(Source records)
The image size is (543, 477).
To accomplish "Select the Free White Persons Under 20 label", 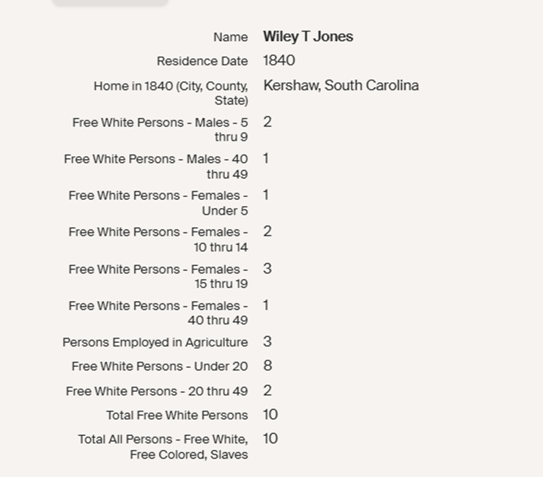I will (x=159, y=366).
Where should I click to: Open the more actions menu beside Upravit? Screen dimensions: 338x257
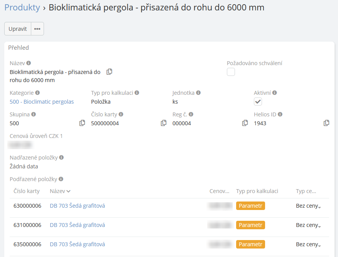click(37, 29)
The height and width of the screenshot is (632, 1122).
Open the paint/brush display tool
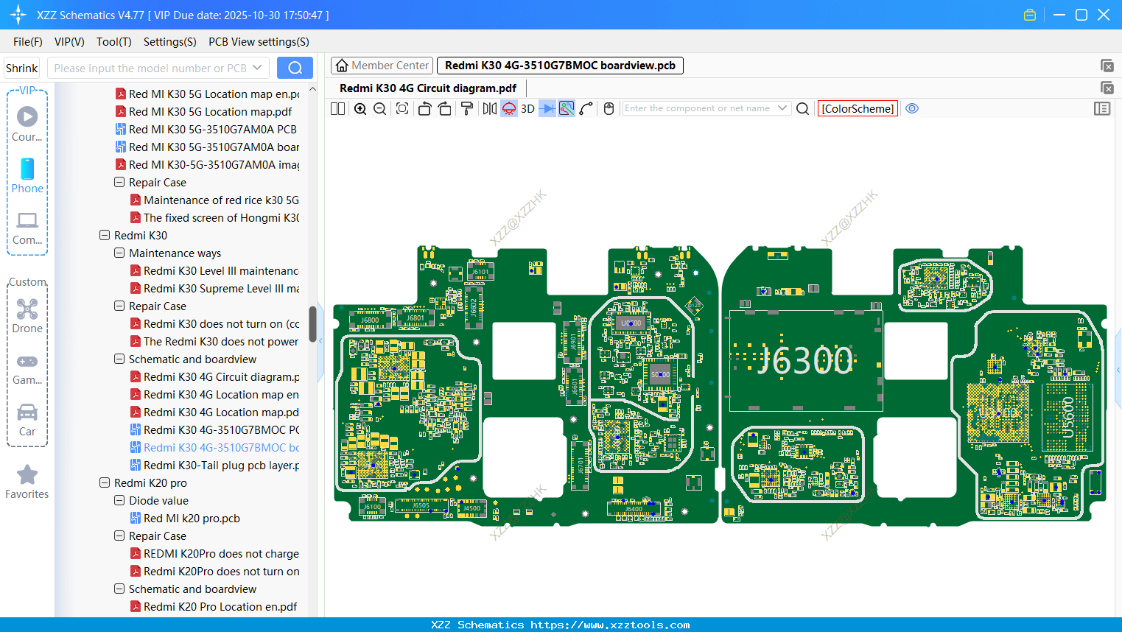coord(468,108)
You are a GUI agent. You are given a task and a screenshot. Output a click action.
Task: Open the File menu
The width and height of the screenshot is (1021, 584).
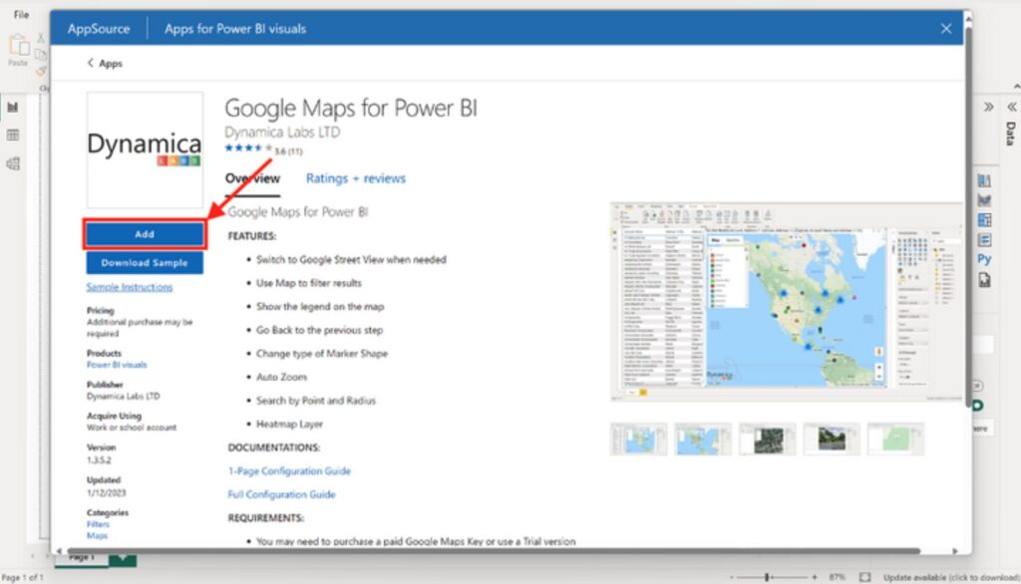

**Task goal**
Your task is to retype the lines running from the one that contains "Task: Open the File menu" through the end of the records, and nothing else. Pictures are not part of the copy.

**Written response**
Task: Open the File menu
The width and height of the screenshot is (1021, 584).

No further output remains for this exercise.